- INSTRUCTIONS FOR THE TASK: Beginning with the line that holds "Check the 'С яндекс эфиром' checkbox" and ending with the last line below, please copy every line exactly, add nothing, and leave out the pictures.

- Records from a data source:
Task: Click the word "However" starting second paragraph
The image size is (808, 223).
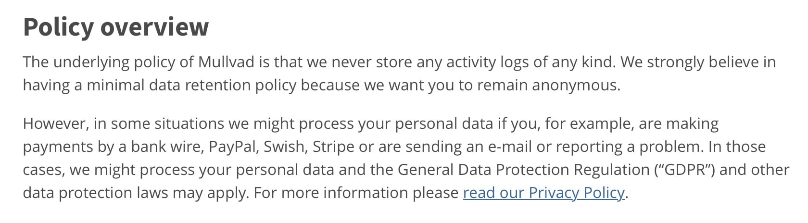Action: click(x=55, y=124)
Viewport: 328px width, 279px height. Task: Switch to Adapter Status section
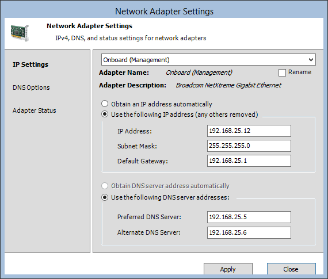coord(35,110)
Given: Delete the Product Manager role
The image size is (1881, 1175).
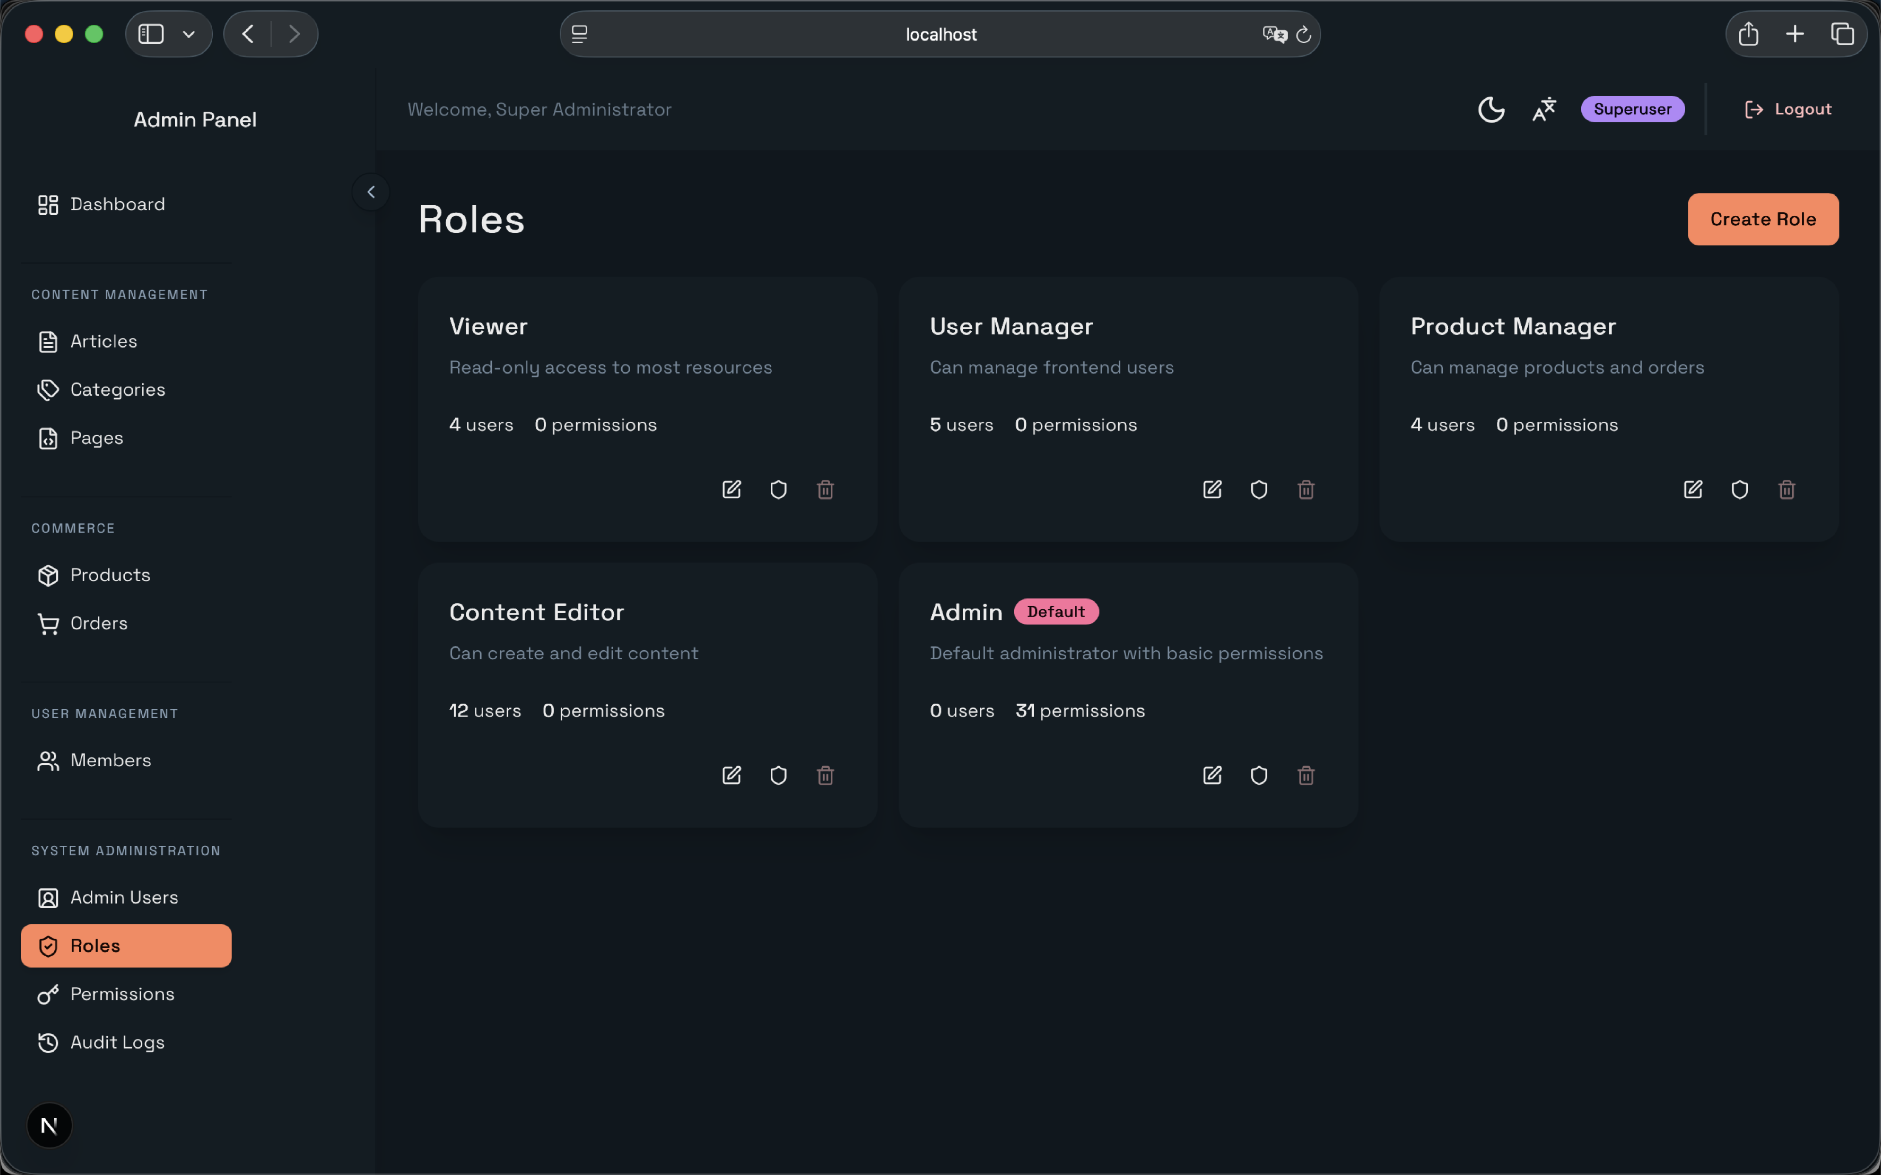Looking at the screenshot, I should (x=1787, y=490).
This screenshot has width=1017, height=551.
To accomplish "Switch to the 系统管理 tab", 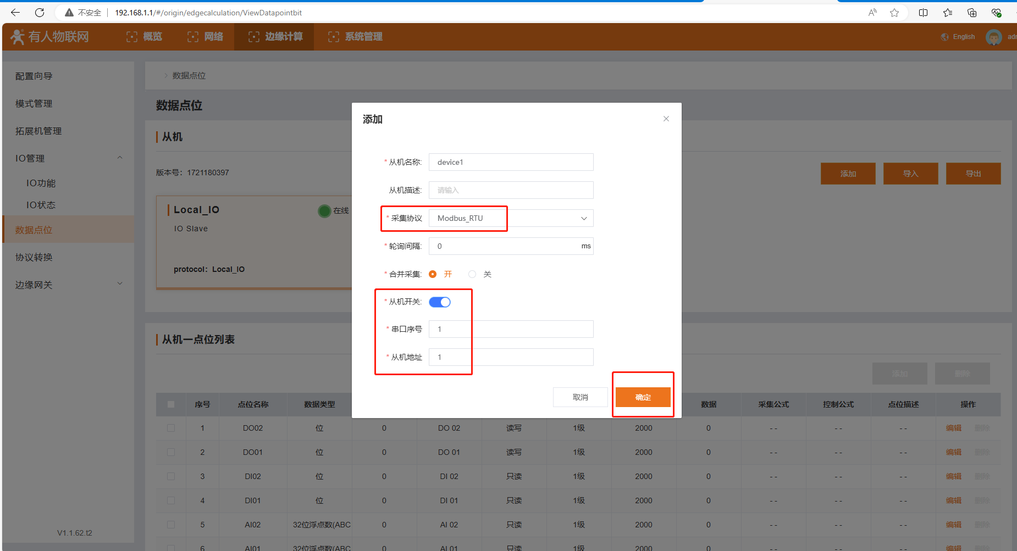I will pos(355,37).
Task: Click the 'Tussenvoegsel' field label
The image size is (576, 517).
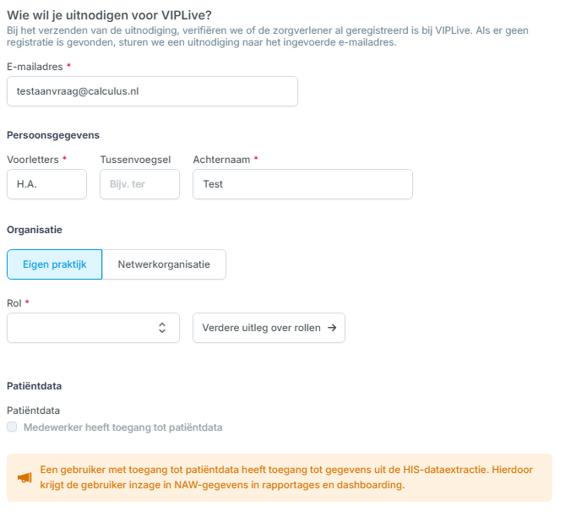Action: tap(135, 160)
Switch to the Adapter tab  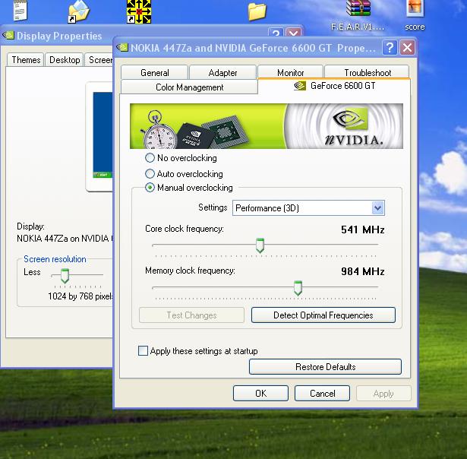click(x=222, y=73)
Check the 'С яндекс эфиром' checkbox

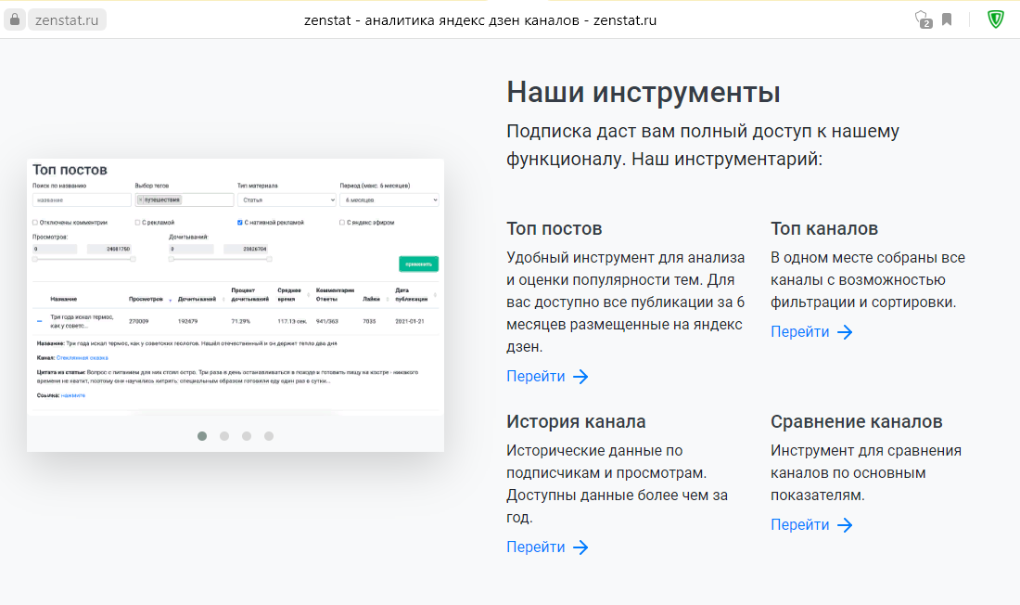tap(342, 223)
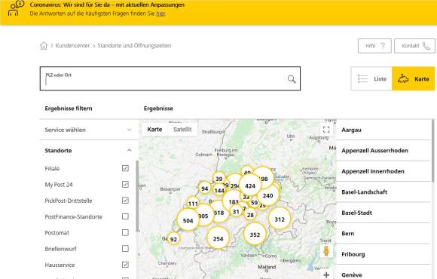Click the search magnifier icon
Screen dimensions: 437x279
[x=292, y=79]
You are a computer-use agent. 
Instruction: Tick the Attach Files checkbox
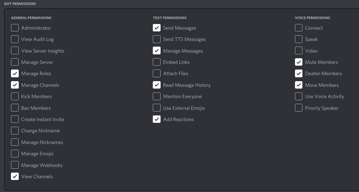point(157,73)
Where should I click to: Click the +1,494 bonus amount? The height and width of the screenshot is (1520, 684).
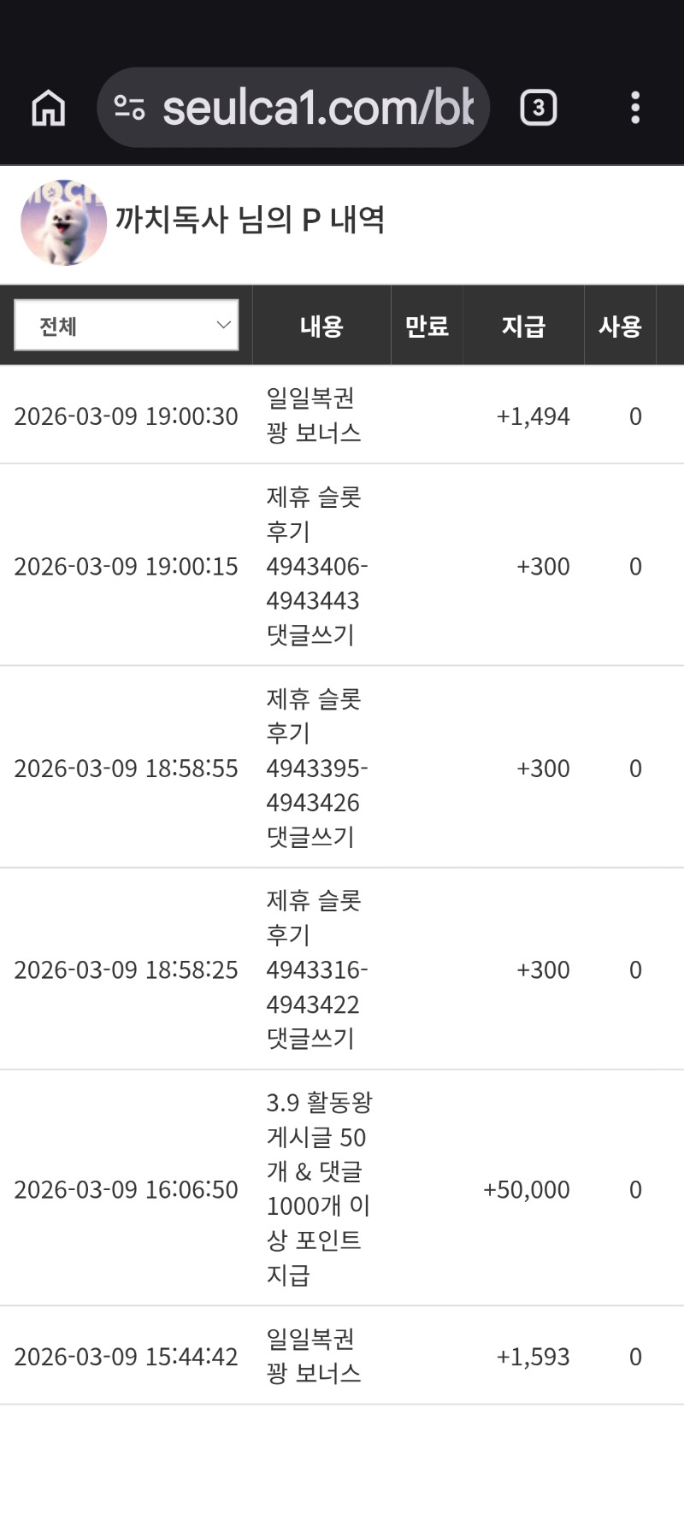(x=533, y=416)
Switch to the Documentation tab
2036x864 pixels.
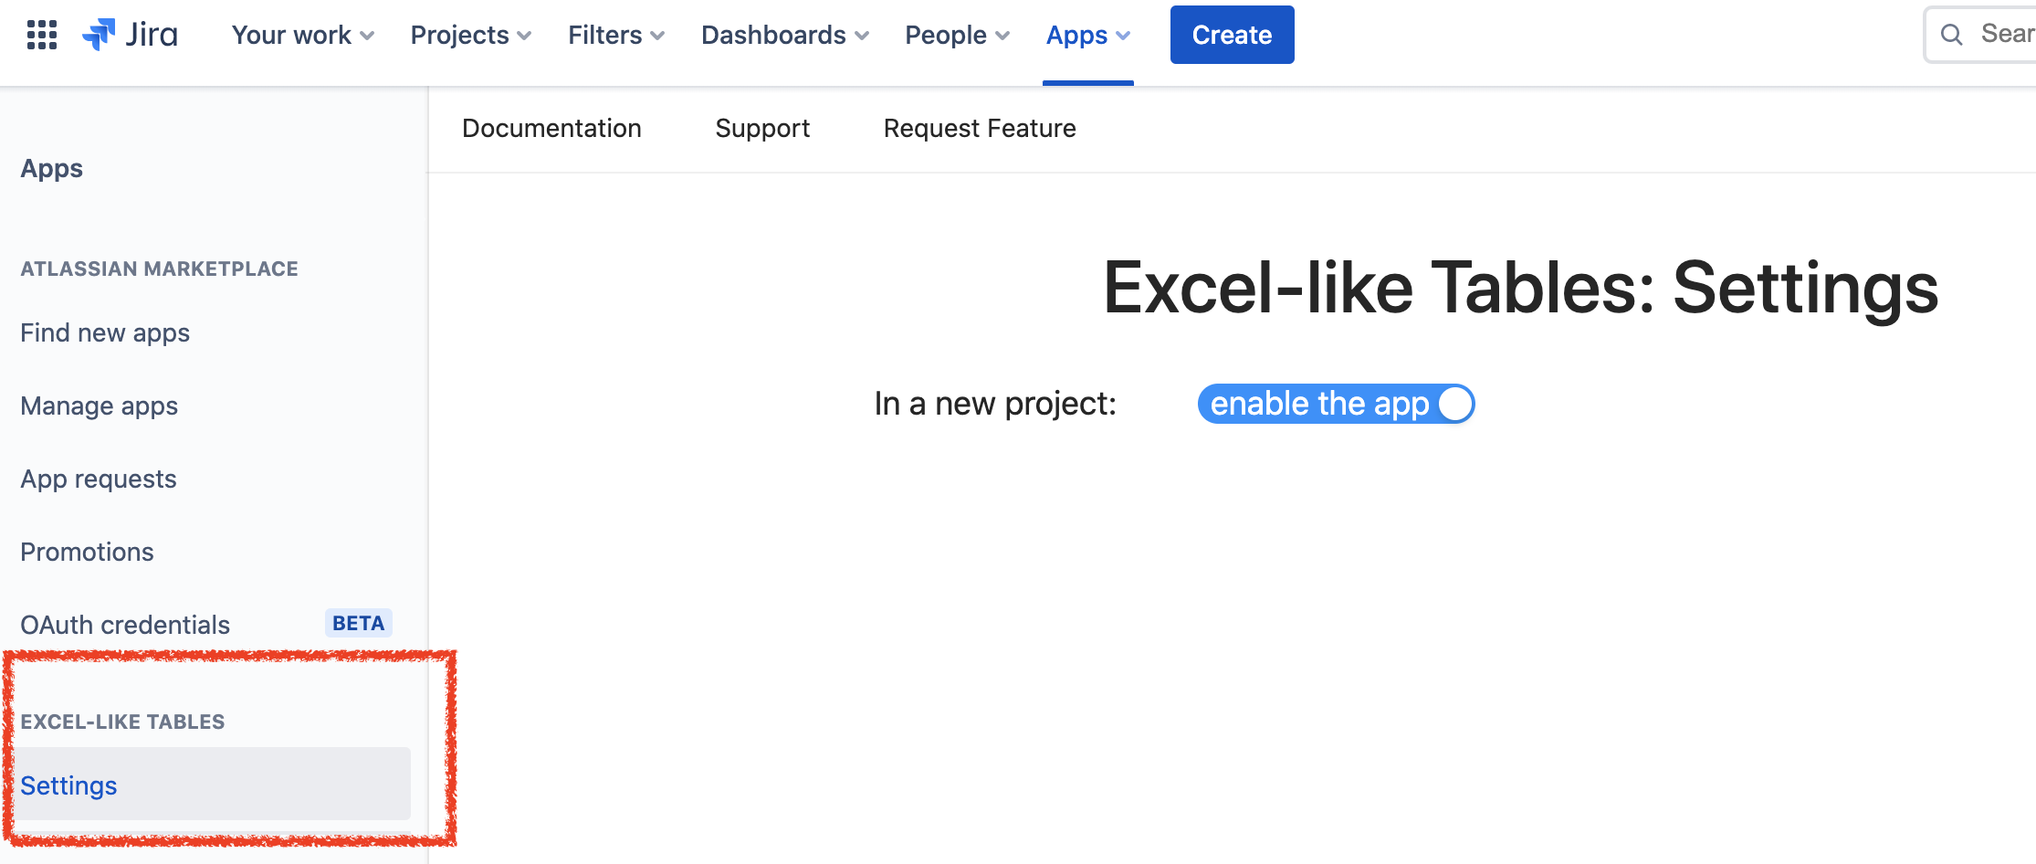tap(551, 128)
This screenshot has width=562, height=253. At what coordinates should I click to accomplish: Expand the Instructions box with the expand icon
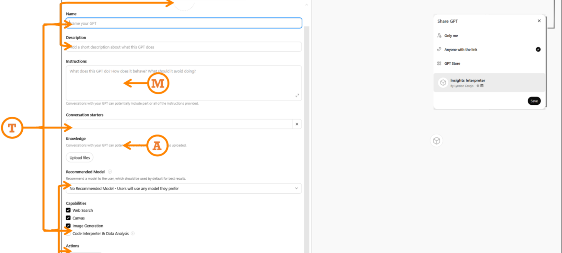click(x=297, y=96)

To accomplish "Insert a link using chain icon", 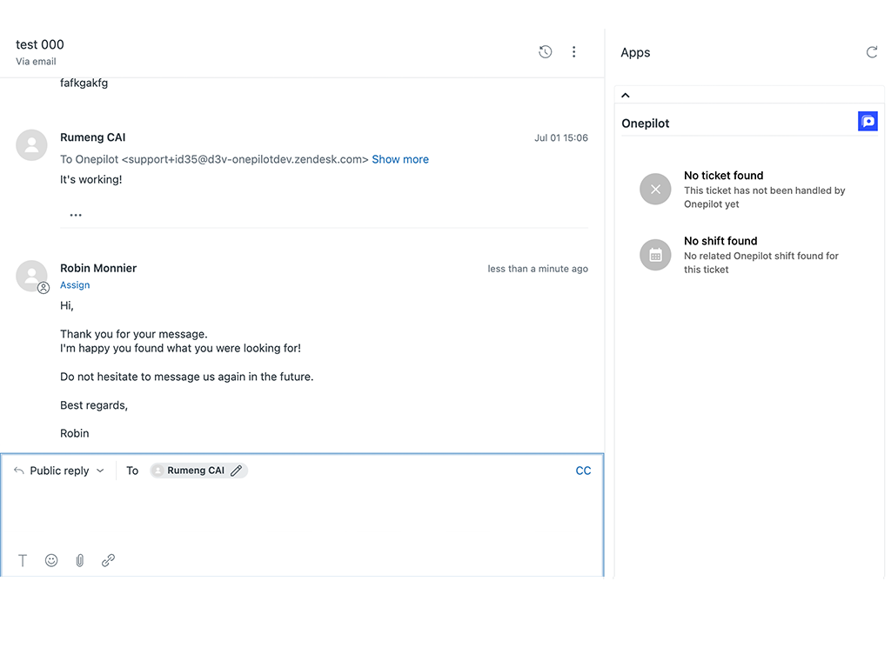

- ANSWER FOR THE TASK:
Check the 'С яндекс эфиром' checkbox

tap(342, 223)
Click the search magnifier icon
Screen dimensions: 437x279
[x=292, y=79]
You are a computer-use agent. 
Instruction: Tick the Attach Files checkbox
point(157,73)
Where should I click to: Click the +1,494 bonus amount? The height and width of the screenshot is (1520, 684).
(x=533, y=416)
Switch to the Documentation tab
2036x864 pixels.
tap(551, 128)
This screenshot has width=562, height=253. At what coordinates should I click to accomplish: Expand the Instructions box with the expand icon
click(x=297, y=96)

To accomplish "Insert a link using chain icon", 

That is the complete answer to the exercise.